NYC in the Time of Coronavirus
Both the city and the state of New York had their first confirmed case of coronavirus on March 1. In the following weeks, NYC rapidly transformed into the epicenter of the COVID-19 outbreak in the United States1.
I thought I’d share a few photos of what it’s been like.
It started with (literal) half-measures, like restaurants being required to operate at no more than 50% capacity on March 12, the same day Mayor Bill de Blasio declared a State of Emergency.
Four days later, on March 16, all public venues, bars, gyms, restaurants (except for delivery/takeout), etc. were ordered to close, as were NYC schools.
Four days later, on March 20, all “nonessential” businesses were ordered to keep 100% of their workforce at home.
Sometimes the parks are empty, but they’re often packed. Governor Cuomo has warned they may be closed if New Yorkers fail to social distance within them.
Grocery stores have started closing (March 25) as employees test positive for coronavirus. Ironically, their new limitations on the number of people who can be inside the store at once have led to packed lines outside their doors.
(Photo taken March 21 outside Trader Joe’s, 20 minutes after open and three days before an employee tested positive)
Grocery delivery apps are backed up for days and out of stock of many basic items; sometimes you learn that in the app itself, sometimes a few days later when it shows up with only half of what you ordered.
During my rare outings (I spend roughly one hour per week outside my apartment), I’ve noticed mask usage in my neighborhood climb from 1 in 10 people to about 1 in 3, as of March 28. I’m now among them, albeit with a homemade mask fashioned from a cotton-shirt2.
It’s quiet during my walk around the neighborhood. The avenues still have light traffic, but the streets are completely barren. They are basically an extension of the sidewalks now, useful for maintaining six feet from others.
The normally bustling Prince St. is entirely empty save for one single food delivery person. Delivery workers make up the majority of people on the streets now.
Even the famous Prince St. Pizza, normally mobbed with a line out the door even in the wee hours of the morning, is moribund.
Virtually all of the storefronts and restaurants are boarded up; many of the restaurants have even stopped doing takeout or delivery. It’s unclear if they’ll be back when this is all over.

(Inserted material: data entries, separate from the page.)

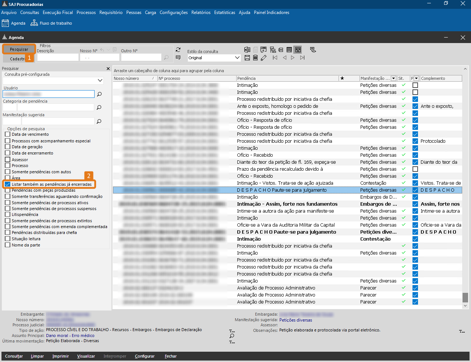471x362 pixels.
Task: Go to the first record arrow
Action: (275, 58)
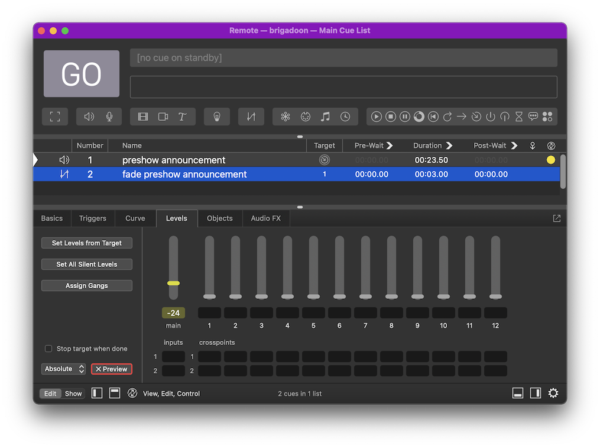Viewport: 600px width, 448px height.
Task: Add a Video cue using filmstrip icon
Action: [143, 117]
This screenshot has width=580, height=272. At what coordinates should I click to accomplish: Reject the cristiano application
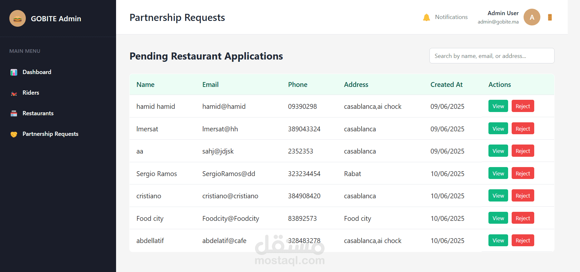[x=523, y=196]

I’m used to hearing a myriad of languages when I walk outside. I’m used to pushing past crowds of people, impatiently ambling behind slow walkers, and bumping into gawking tourists who’ve stopped in the middle of the sidewalk. But now I don’t hear anyone, the crowds and slow walkers are gone, and the tourists have fled.
Many of my friends and coworkers have fled the city too, for their hometowns where a house, family, and yard can make the difference between a mental break and a mental breakdown. It’s been three weeks since I’ve seen anyone I know in person.
I’ve personally seen coronavirus end relationships, shutter local businesses, and destroy livelihoods. It’s taken nearly a thousand of us. It’s seized our greatest public space and turned it into an infirmary for its victims. It’s drained the energy from the City That Never Sleeps.
When it’s all done, when the schools and shops reopen, when the quiet recedes into the cacophony of loud neighbors blasting music and angry horns honking and police sirens blaring, and when the last of the dead are buried, we’ll remember how quickly the city could die — and how quickly it came back to life again.
Get well soon, New York.
- A bit of background: Roughly 1 in 4 confirmed coronavirus cases in the United States is here in NYC. That’s partly because we test the most (NY state will soon overtake South Korea in tests per capita), but also the unsurprising result of being America’s densest and most internationally visited city. Similarly, New Jersey has the second most confirmed cases in the country.
- Homemade masks, while not as good as a “real” mask (e.g., surgical or N95 mask), are still significantly better than nothing. Stay home and save the real masks for medical professionals. But if you must go out, wear a homemade mask.